### Requirement
Your answer must consist solely of the lines from the one containing "Task: Switch to the Dashboards section" through the last line of the records below, reproduced exactly, with all pictures omitted.

### Record set
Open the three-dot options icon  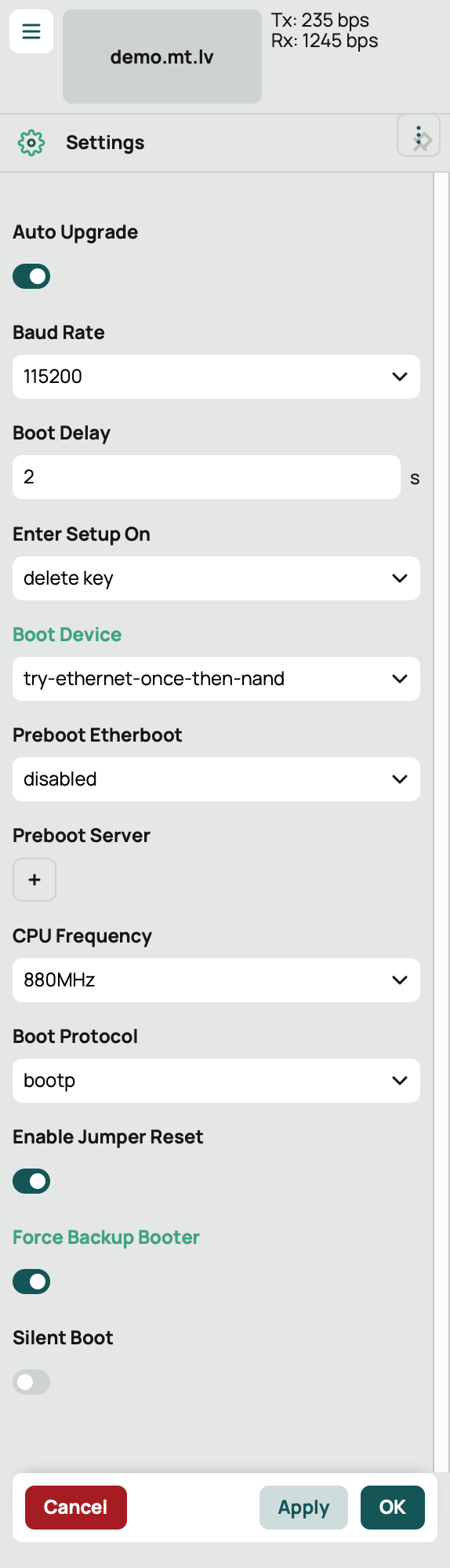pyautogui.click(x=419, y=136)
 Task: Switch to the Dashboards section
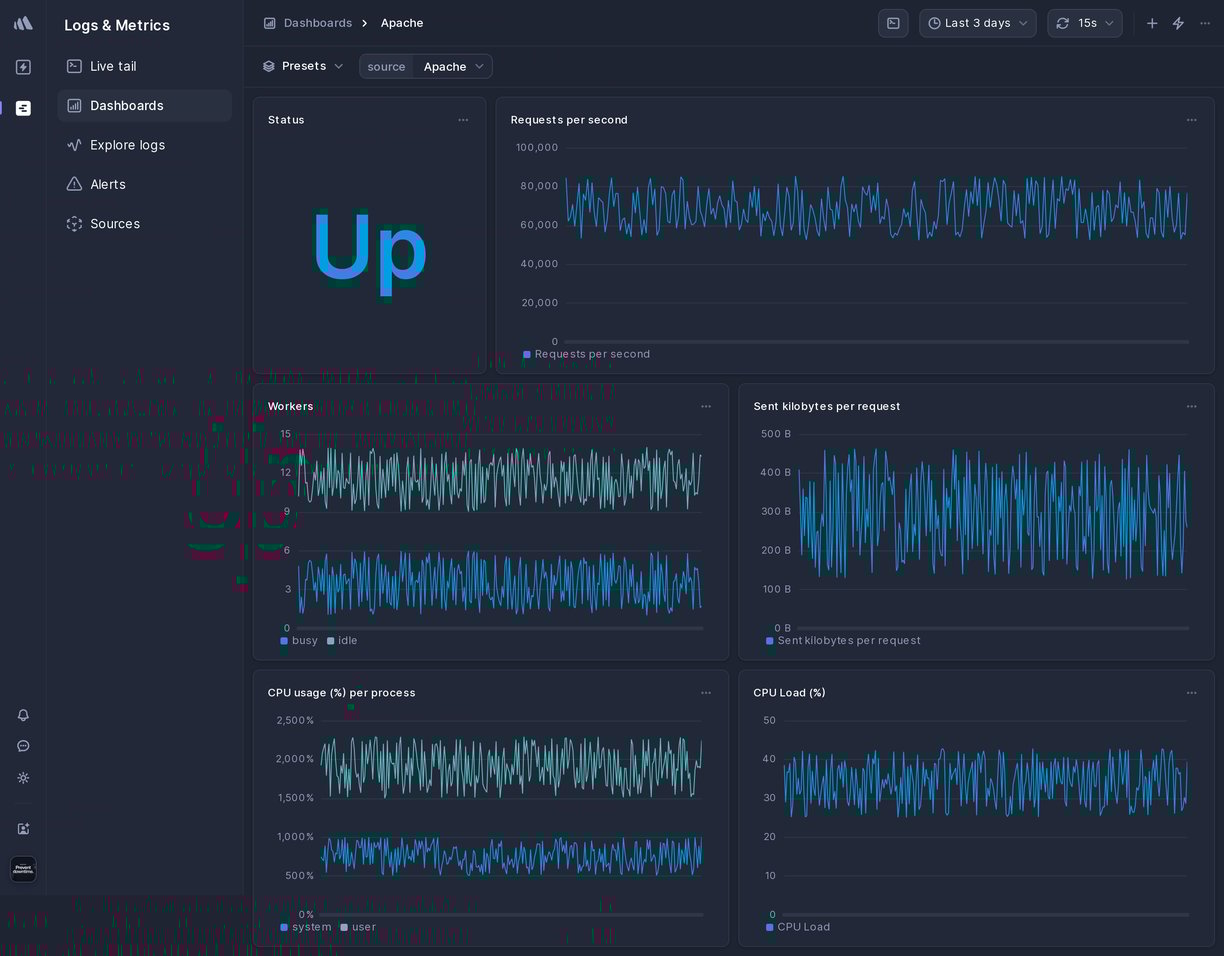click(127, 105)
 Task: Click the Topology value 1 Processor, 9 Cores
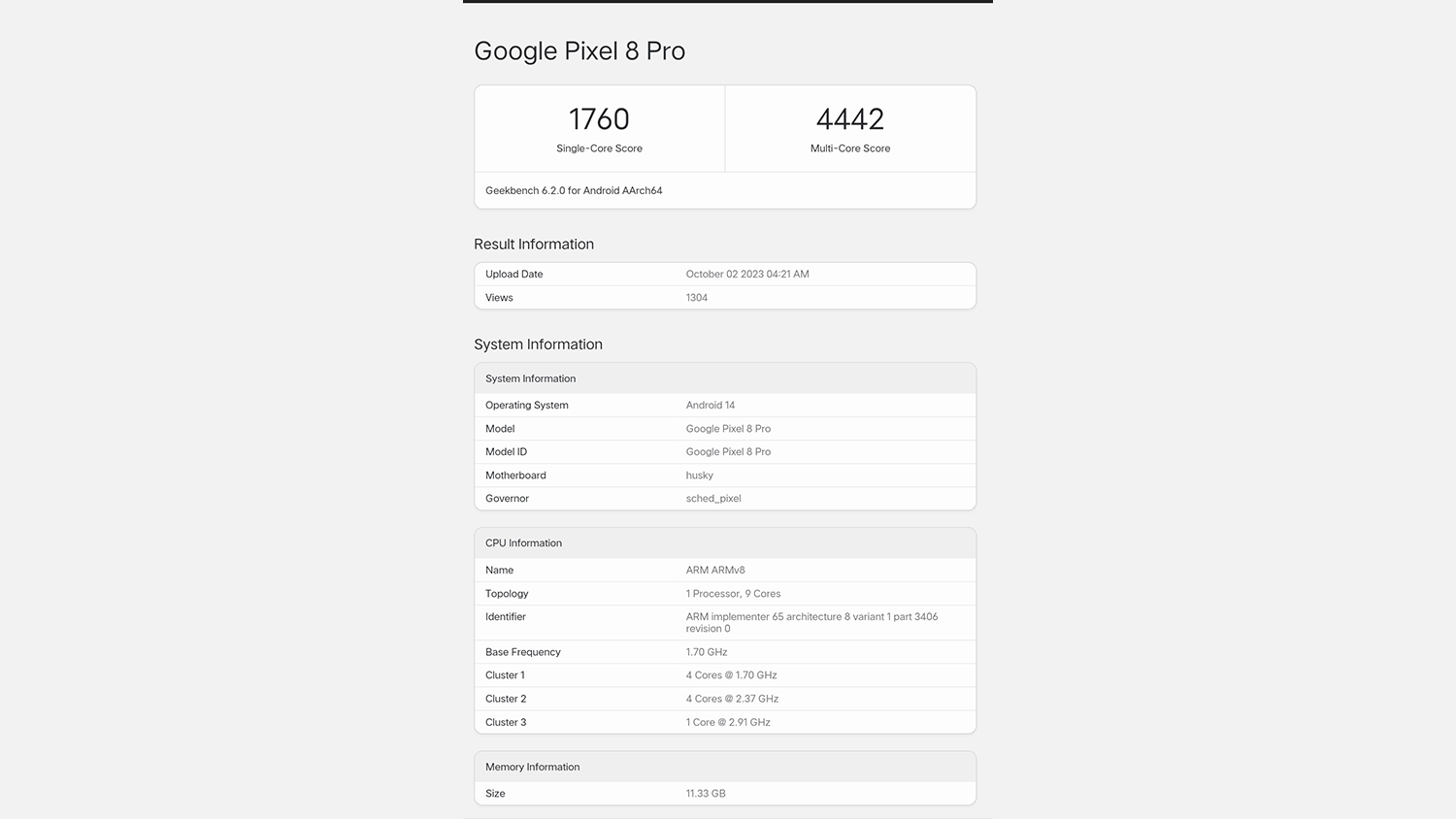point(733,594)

### Finished exercise
 Task: Switch to the Dashboards section
click(127, 105)
 Task: Click the Topology value 1 Processor, 9 Cores
point(733,594)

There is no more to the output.